Zur Form. Ich vermute stark, dass das Buch selbst verlegt wurde o.ä., denn die Qualität der Form ist schlicht als katastrophal zu bezeichnen. Zunächst einmal, unglaublich aber wahr, wurde die Silbentrennung komplett ausgestellt. Hat wohl jemand vergessen anzuklicken, aber im Buch wird nicht ein einziges Mal ein Wort getrennt. Durch den erzwungenen Blocksatz existiert kein regelmäßiges Schriftbild, was der Lesbarkeit schadet. Ebenso diese Druckfehler, die manche Buchstaben dicker oder dünner erscheinen lassen, erschweren das Lesen unnötig. Die zahlreichen Rechtschreibfehler nerven ungemein. Einige Ortsnamen sind falsch geschrieben, okay, das passiert auch anderen Reiseautoren. Aber ein Wort wie »wohlmöglich« gibt es nicht, und auf eine umgangssprachliche Abkürzung wie »grade« statt »gerade« sollte man verzichten. Hat Jean ja auch zum Ende des Buches, aber zu Beginn stört es den Lesefluss ungemein.

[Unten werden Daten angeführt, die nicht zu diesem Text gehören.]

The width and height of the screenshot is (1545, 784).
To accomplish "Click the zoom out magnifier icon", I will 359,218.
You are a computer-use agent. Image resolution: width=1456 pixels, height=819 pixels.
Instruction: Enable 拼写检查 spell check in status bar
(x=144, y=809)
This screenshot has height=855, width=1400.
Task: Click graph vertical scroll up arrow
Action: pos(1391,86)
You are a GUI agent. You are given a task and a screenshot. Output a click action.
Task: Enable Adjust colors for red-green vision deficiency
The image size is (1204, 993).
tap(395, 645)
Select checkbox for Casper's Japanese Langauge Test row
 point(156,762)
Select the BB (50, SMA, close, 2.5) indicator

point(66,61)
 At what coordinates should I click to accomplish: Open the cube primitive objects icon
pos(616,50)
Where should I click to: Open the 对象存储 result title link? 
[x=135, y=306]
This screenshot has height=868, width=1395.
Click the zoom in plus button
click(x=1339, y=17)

Zudem hat mich eine Passage beinahe dazu gebracht, das Buch zuzuklappen und wegzuwerfen. »Eine Gruppe Thailänder, bestehend aus einem Chinesen, einem Japaner und einen Koreaner (...)« (Seite 78) Ich bin Japaner und kann zweierlei versichern: erstens heißt es »einem Koreaner«, und zweitens sind Chinesen, Japaner und Koreaner keine Thailänder. Ich glaube, Jean wollte »Asiaten« schreiben. Zumindest hat mir das eine Gruppe Franzosen, bestehend aus einem Deutschen, einem Polen und einem Österreicher, erzählt.
Das Fazit. Ich würde Jean (wenn er zwischen all seinen Reisen noch Zeit hat) empfehlen, sich noch einmal sorgfältig an die Fehlerkorrektur zu setzen. Denn das Buch an sich hat reichlich Potential. Noch einmal kaufen würde ich es mir nicht, besonders zu dem Preis. Sollten allerdings alle genannten Fehler ausgemerzt werden, würde ich das Buch uneingeschränkt empfehlen.